Getting the numbers right
To take charge of heart health, blood pressure (BP) is an important number to know. But, as with checking your temperature, if the measurement is off, the numbers won’t be helpful.
“Patients sometimes have high blood pressure readings when they are in the doctor’s office because they are nervous or have been rushing to get there,” says Martin Pontecorvo, D.O., an internal medicine physician at Saint Barnabas Medical Center. “So it’s best to get two readings in the doctor’s office. If the readings are high, we usually check a second time on both sides, especially if blood pressure medicine is being considered or dosage changed.”
Whether a nurse measures blood pressure at your doctor’s office or you use a BP cuff at home, follow these tips from the American Heart Association:
First, plan ahead:
- Avoid smoking (which you shouldn’t be doing anyway), caffeine and exercise 30 minutes before the measurement.
- Empty your bladder.
- Sit quietly for five minutes.
- Wear clothes that you can easily remove to expose the upper arm.

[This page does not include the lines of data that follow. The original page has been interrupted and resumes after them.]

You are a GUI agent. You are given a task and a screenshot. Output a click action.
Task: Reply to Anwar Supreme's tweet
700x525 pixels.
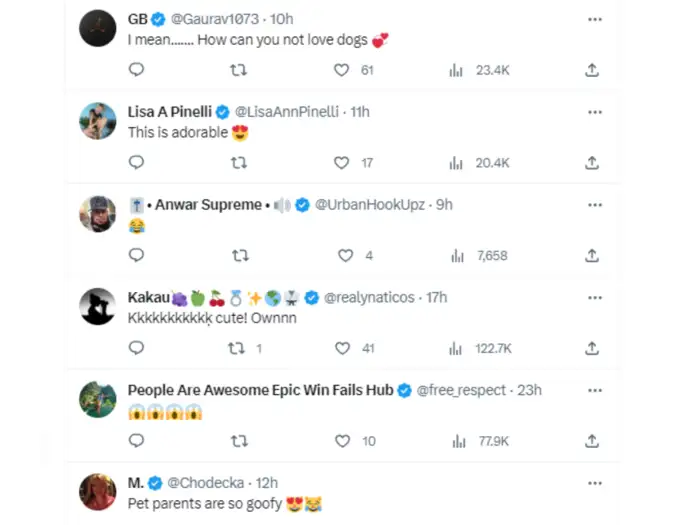coord(137,255)
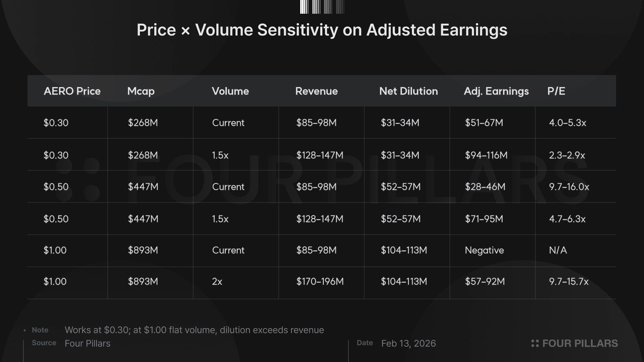644x362 pixels.
Task: Click the Four Pillars source text
Action: click(88, 344)
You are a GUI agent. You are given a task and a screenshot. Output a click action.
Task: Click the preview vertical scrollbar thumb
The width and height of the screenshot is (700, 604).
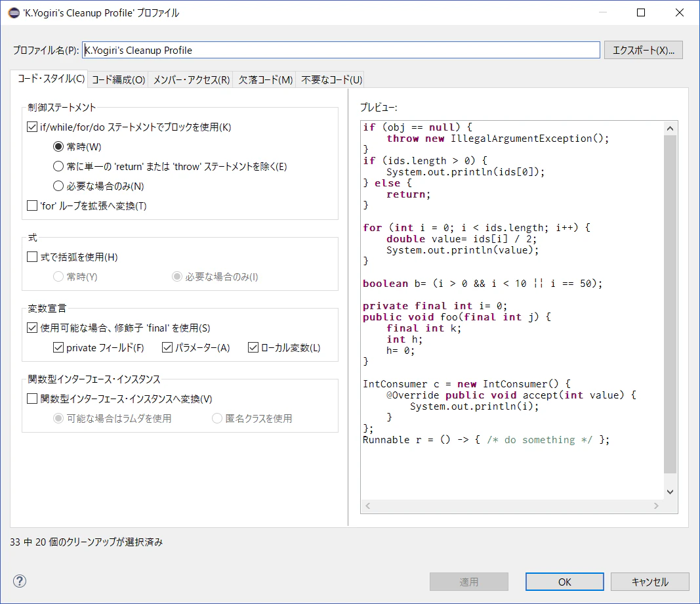tap(670, 304)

- Keep still while it’s measured.
- Get the measurement from both arms, and at two to three different times. If there’s a difference, use the higher numbers.
- If you’re taking your own BP at home, ask your doctor or nurse to explain how to do so—and how often.
- Use the same BP cuff each time, and make sure it’s accurate.
- Make sure the bottom edge of the wrap that goes around the arm is directly above the bend of your elbow.
If you measure your BP ever day:
- In the morning, take two readings before you take any medicines. Space them one minute apart.
- In the evening before supper, do the same.
- If you have a change in treatment for any condition, take your BP reading two weeks after the change and one week before your next doctor’s visit.
- Record all readings, and take them with you to the doctor.
“Home measurements are important in guiding treatment,” says Dr. Pontecorvo. “If BP readings differ from those in the office, it may be a good idea to bring your home device to the appointment and compare readings to check accuracy.”
A little exercise can be a big help
Question: What’s the most underutilized treatment to control cholesterol?
The answer is exercise. Exercise improves circulation, controls weight and lowers “bad” blood cholesterol. It’s one of the most important steps you can take to improve heart health. One study showed that the effects of exercise last even long after the activity is stopped. And although it may be because exercisers are motivated to improve in all ways, other risk factors are improved with exercise too—like lipid patterns, blood pressure and diabetes, for example. There may even be a beneficial effect on depression, which in turn makes lifestyle alterations easier.
When it comes to making exercise part of your lifestyle, there are two points to remember.
First, you don’t have to run a marathon. Even very moderate exercise is helpful. Second, weight and cholesterol control aren’t the only reasons to exercise. Exercise can improve overall health, mood and outlook on life.
You may even find your gentle workouts habit-forming—in a good way.